_Task details_
Of the entries below, return only those lines from the line with "Task: Save the post with the bookmark icon" to the line with "Click the right arrow of horizontal scrollbar", exactly, both included.

Saved data entries
· · · · · · ·

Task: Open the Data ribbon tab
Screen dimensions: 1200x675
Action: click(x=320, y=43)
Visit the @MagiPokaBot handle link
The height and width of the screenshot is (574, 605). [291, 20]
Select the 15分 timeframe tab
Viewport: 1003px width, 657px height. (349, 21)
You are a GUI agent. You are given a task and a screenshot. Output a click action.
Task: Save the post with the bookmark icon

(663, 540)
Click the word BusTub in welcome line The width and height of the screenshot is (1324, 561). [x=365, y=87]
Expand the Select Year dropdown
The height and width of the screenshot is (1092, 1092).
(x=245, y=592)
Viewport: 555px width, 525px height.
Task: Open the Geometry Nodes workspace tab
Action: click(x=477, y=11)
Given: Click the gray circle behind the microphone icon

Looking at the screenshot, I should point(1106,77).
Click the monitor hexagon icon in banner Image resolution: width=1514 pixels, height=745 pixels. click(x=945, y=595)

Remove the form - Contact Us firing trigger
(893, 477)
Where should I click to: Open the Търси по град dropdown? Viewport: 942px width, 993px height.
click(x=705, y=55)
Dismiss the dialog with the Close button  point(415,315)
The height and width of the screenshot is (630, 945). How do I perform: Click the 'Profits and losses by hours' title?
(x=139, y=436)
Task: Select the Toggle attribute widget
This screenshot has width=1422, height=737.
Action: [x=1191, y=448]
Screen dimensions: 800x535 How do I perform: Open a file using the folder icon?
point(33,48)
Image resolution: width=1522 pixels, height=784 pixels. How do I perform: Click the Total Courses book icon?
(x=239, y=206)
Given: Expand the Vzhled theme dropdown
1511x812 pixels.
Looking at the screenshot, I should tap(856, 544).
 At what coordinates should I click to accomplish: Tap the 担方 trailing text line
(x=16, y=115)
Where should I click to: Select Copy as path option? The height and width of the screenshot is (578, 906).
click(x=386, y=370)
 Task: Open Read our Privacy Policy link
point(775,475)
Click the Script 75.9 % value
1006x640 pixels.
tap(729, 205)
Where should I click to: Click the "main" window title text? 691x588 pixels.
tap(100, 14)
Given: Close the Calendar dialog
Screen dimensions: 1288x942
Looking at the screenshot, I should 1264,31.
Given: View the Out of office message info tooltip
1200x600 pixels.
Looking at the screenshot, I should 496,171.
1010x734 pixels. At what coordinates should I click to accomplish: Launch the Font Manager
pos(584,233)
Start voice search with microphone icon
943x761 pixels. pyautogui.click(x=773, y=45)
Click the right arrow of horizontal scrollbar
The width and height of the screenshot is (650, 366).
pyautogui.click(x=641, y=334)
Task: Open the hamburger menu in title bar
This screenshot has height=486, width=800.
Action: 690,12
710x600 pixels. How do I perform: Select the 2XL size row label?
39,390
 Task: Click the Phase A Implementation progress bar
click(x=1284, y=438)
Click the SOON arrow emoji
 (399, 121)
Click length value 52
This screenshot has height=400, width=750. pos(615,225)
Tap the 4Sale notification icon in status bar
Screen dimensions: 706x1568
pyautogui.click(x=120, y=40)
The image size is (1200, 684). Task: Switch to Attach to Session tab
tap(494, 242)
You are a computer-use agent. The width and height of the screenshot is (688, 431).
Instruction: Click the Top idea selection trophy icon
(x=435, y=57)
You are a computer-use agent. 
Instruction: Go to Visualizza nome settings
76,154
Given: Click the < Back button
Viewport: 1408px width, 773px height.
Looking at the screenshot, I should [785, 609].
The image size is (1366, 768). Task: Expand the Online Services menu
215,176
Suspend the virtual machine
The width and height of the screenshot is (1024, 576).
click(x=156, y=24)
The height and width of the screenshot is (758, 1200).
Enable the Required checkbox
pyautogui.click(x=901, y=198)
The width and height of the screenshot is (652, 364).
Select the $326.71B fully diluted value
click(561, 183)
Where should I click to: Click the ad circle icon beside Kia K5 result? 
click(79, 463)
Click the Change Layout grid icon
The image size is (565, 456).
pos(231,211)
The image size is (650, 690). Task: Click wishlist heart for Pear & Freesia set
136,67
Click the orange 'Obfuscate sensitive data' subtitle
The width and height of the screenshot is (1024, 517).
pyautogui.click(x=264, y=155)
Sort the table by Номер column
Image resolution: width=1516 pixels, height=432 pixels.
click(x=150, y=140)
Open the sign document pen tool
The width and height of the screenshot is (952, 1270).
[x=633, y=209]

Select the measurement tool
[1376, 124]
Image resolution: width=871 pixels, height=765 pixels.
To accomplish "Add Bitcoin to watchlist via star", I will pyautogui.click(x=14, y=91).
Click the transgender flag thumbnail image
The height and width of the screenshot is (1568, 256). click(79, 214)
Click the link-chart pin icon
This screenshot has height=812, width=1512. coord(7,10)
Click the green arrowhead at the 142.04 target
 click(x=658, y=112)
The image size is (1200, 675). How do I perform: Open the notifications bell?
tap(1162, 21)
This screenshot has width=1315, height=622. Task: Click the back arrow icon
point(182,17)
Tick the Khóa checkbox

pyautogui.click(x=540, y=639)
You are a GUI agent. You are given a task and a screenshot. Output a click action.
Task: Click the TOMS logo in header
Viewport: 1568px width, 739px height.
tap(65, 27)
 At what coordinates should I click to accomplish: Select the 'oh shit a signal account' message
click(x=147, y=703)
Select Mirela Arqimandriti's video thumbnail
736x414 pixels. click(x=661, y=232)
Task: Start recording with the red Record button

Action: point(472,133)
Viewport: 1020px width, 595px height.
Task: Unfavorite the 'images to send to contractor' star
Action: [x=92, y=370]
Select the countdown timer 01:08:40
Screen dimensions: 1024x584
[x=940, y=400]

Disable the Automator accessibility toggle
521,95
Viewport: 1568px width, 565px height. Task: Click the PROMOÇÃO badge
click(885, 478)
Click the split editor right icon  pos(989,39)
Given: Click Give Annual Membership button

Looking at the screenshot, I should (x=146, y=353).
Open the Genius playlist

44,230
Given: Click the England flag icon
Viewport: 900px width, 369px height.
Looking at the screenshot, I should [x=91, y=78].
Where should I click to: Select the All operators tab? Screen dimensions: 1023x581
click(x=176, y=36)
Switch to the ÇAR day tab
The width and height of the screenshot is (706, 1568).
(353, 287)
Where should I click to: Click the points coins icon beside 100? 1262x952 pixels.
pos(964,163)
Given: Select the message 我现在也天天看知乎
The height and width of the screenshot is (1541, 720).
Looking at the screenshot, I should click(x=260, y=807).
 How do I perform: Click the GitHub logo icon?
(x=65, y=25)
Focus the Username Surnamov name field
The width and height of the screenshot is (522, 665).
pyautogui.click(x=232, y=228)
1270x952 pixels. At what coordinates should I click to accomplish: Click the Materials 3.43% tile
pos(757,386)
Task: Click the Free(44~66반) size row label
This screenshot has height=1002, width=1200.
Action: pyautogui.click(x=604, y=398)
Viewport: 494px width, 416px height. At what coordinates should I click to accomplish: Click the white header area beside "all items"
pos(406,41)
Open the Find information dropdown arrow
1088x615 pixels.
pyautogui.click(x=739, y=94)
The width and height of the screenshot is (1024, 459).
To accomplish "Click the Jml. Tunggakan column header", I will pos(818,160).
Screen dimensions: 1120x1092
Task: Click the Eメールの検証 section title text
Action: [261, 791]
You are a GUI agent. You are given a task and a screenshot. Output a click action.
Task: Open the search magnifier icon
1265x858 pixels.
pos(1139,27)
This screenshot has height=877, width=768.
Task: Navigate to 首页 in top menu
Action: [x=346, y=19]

· · · · · · ·

_Output for this exercise_
Task: Save the post with the bookmark icon

(663, 540)
Click the word BusTub in welcome line The width and height of the screenshot is (1324, 561). [x=365, y=87]
Expand the Select Year dropdown
The height and width of the screenshot is (1092, 1092).
(x=245, y=592)
Viewport: 555px width, 525px height.
Task: Open the Geometry Nodes workspace tab
Action: click(x=477, y=11)
Given: Click the gray circle behind the microphone icon

Looking at the screenshot, I should point(1106,77).
Click the monitor hexagon icon in banner Image resolution: width=1514 pixels, height=745 pixels. click(x=945, y=595)

Remove the form - Contact Us firing trigger
(893, 477)
Where should I click to: Open the Търси по град dropdown? Viewport: 942px width, 993px height.
click(x=705, y=55)
Dismiss the dialog with the Close button  point(415,315)
The height and width of the screenshot is (630, 945). How do I perform: Click the 'Profits and losses by hours' title?
(x=139, y=436)
Task: Select the Toggle attribute widget
This screenshot has width=1422, height=737.
Action: [x=1191, y=448]
Screen dimensions: 800x535 How do I perform: Open a file using the folder icon?
point(33,48)
Image resolution: width=1522 pixels, height=784 pixels. How do I perform: Click the Total Courses book icon?
(x=239, y=206)
Given: Expand the Vzhled theme dropdown
1511x812 pixels.
Looking at the screenshot, I should tap(856, 544).
 At what coordinates should I click to accomplish: Tap the 担方 trailing text line
(x=16, y=115)
Where should I click to: Select Copy as path option? The height and width of the screenshot is (578, 906).
click(x=386, y=370)
 Task: Open Read our Privacy Policy link
point(775,475)
Click the Script 75.9 % value
1006x640 pixels.
tap(729, 205)
Where should I click to: Click the "main" window title text? 691x588 pixels.
tap(100, 14)
Given: Close the Calendar dialog
Screen dimensions: 1288x942
Looking at the screenshot, I should 1264,31.
Given: View the Out of office message info tooltip
1200x600 pixels.
Looking at the screenshot, I should 496,171.
1010x734 pixels. At what coordinates should I click to accomplish: Launch the Font Manager
pos(584,233)
Start voice search with microphone icon
943x761 pixels. pyautogui.click(x=773, y=45)
Click the right arrow of horizontal scrollbar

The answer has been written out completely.